------ EXTRACTED TEXT

Sentence Sermons (Christian Inspiration) #98 --- Pride
Quotations on Pride
Ambition properly regulated is a good thing, but ambition improperly regulated is dangerous. The peril lies in promoting oneself rather than promoting the Master. ...
It is exasperating to see people sulk and sour if they are not made president of the organization, or chairman of one of its most important committees. People who will not work unless they can head theŠ organization ought to be left out of the organization.
People seem more interested in promoting their own positions than in promoting the Kingdom of God.
Jesus gave such a self-seeking spirit a just rebuke:
If any man desire to be first, the same shall be last of all and servant of all.
Self-seeking on the part of the disciples was disgusting to the Master. Oh, for the day when the office will seek the man rather than the man seek the office in the religious realm! Wire-pulling ecclesiasts often are more contemptible than wire-pulling politicians. ...
What constitutes greatness? It is not the office you hold but how well you do your work. Let the man honor the office rather than the office honor the man.
We reach the height of greatness by serving rather than by campaigning for promotion. Greatness consists in serving the most helpless, the most easily wronged, and those most likely to be neglected.
---William M. Woodfin, Pittsburgh Press, Pittsburgh, Pa., April 22, 1933.

------------

## REQUESTS
1) Reproduce the passage from the quotations on pride, starting at "Self-seeking on the" and ending at "April 22, 1933.".
2) Carry on the quotations on pride from their last line.

------ DATA ROWS

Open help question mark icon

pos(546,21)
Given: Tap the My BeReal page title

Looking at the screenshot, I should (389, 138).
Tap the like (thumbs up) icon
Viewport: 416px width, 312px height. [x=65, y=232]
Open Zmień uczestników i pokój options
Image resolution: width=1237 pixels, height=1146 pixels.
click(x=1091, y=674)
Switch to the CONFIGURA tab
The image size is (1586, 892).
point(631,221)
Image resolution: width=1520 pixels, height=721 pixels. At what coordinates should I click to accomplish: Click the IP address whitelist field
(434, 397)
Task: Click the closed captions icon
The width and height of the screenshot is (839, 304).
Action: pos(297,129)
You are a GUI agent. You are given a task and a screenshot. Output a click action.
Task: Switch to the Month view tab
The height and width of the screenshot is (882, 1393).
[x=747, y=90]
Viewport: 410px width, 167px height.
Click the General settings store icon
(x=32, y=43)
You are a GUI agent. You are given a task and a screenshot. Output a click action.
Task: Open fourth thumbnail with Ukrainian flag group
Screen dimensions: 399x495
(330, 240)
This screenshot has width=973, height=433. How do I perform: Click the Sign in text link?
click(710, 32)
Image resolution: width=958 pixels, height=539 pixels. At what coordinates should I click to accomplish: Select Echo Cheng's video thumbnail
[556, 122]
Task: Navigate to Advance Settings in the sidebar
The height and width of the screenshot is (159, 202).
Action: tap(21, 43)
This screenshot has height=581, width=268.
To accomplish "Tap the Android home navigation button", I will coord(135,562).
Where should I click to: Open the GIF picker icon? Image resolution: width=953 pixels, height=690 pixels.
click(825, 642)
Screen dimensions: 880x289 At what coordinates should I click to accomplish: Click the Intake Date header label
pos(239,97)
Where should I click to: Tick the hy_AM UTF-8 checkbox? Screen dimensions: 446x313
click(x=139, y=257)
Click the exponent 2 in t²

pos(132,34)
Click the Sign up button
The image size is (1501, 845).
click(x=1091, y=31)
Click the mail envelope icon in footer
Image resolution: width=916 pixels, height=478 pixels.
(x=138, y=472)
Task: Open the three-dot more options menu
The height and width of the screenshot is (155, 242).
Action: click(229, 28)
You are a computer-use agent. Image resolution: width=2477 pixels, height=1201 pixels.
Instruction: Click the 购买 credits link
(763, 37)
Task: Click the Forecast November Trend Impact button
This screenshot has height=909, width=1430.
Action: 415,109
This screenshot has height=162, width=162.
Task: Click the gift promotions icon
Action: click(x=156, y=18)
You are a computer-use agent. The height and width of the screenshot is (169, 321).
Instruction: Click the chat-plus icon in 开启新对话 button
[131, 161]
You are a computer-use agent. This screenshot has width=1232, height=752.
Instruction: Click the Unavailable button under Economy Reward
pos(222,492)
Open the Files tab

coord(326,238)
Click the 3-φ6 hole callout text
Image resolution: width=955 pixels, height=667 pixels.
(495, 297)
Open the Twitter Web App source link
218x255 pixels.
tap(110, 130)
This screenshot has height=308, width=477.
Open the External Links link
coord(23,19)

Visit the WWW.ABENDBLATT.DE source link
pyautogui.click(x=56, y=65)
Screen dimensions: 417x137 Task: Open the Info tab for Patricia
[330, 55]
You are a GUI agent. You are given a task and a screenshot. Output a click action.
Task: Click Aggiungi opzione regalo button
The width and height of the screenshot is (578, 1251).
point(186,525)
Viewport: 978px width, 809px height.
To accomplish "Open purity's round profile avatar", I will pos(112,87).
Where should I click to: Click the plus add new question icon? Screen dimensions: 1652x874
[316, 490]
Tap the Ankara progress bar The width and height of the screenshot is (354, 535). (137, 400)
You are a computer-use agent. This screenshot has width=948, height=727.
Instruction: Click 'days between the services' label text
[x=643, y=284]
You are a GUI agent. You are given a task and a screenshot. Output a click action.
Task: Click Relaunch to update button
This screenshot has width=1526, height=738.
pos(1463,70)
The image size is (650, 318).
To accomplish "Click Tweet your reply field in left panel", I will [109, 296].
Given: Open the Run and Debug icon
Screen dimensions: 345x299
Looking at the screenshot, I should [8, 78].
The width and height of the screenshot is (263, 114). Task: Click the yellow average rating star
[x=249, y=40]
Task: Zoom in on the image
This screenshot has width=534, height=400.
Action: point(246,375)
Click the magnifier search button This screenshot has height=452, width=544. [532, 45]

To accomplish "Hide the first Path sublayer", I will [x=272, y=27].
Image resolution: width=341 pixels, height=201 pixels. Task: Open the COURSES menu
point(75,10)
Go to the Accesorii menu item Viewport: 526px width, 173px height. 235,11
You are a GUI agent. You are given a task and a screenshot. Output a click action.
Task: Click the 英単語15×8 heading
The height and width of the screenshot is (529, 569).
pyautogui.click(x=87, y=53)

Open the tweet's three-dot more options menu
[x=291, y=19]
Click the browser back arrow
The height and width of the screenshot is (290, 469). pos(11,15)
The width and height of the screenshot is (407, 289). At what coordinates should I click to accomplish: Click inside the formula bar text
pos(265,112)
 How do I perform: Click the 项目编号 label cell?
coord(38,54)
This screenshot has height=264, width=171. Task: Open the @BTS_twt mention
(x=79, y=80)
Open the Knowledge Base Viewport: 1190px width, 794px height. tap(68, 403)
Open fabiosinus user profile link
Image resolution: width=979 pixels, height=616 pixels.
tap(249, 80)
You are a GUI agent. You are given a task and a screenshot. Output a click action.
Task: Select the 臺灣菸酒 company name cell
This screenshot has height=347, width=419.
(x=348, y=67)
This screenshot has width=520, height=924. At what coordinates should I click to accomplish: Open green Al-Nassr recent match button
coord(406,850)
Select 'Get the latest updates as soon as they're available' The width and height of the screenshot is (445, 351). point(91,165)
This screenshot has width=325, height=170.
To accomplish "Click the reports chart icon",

------------

## EXPECTED RESULTS
1)
Self-seeking on the part of the disciples was disgusting to the Master. Oh, for the day when the office will seek the man rather than the man seek the office in the religious realm! Wire-pulling ecclesiasts often are more contemptible than wire-pulling politicians. ...
What constitutes greatness? It is not the office you hold but how well you do your work. Let the man honor the office rather than the office honor the man.
We reach the height of greatness by serving rather than by campaigning for promotion. Greatness consists in serving the most helpless, the most easily wronged, and those most likely to be neglected.
---William M. Woodfin, Pittsburgh Press, Pittsburgh, Pa., April 22, 1933.

2)
Pride is a blind passion. ... Pride alienates one from the sympathy and love of others. No one can love a selfishly proud person. It blinds the eyes to the real conditions around, and its victim is in the clutches of Satan ere he is aware. It is a great weakness. The self-sufficient scholar "who knows it all" is not teachable. Pride alienates one from God, for there is no way of approach to Him except through humility. Jesus was the humblest man the world has ever known. It was pride that caused the apostasy of Satan from the high standing of an arch-angel of God down to the open enemy of all righteousness.
---Charles T. Alexander, The Baptist Chronicle, Alexandria, La., May 4, 1911.
Pride crucifies the diviner impulses of our nature, and bars the doorway to true wisdom.
---William M. Anderson, Sr., Christian Observer, Louisville, Ky., May 27, 1896.
Pride, or self-exaltation, is the opposite of humility. It is never attractive to us in anybody, and certainly is no indicates a wrong conception of life and its opportunities, and improper, unjust appreciation of its duties and privileges, a narrowness of mind, and shallowness of heart that are to be condemned.
---William M. Anderson, Sr., Christian Observer, Louisville, Ky., May 27, 1896.
Pride is usually the cause of all great mistakes.
---William M. Anderson, Sr., Dallas Morning News, Dallas, Texas, April 24, 1921.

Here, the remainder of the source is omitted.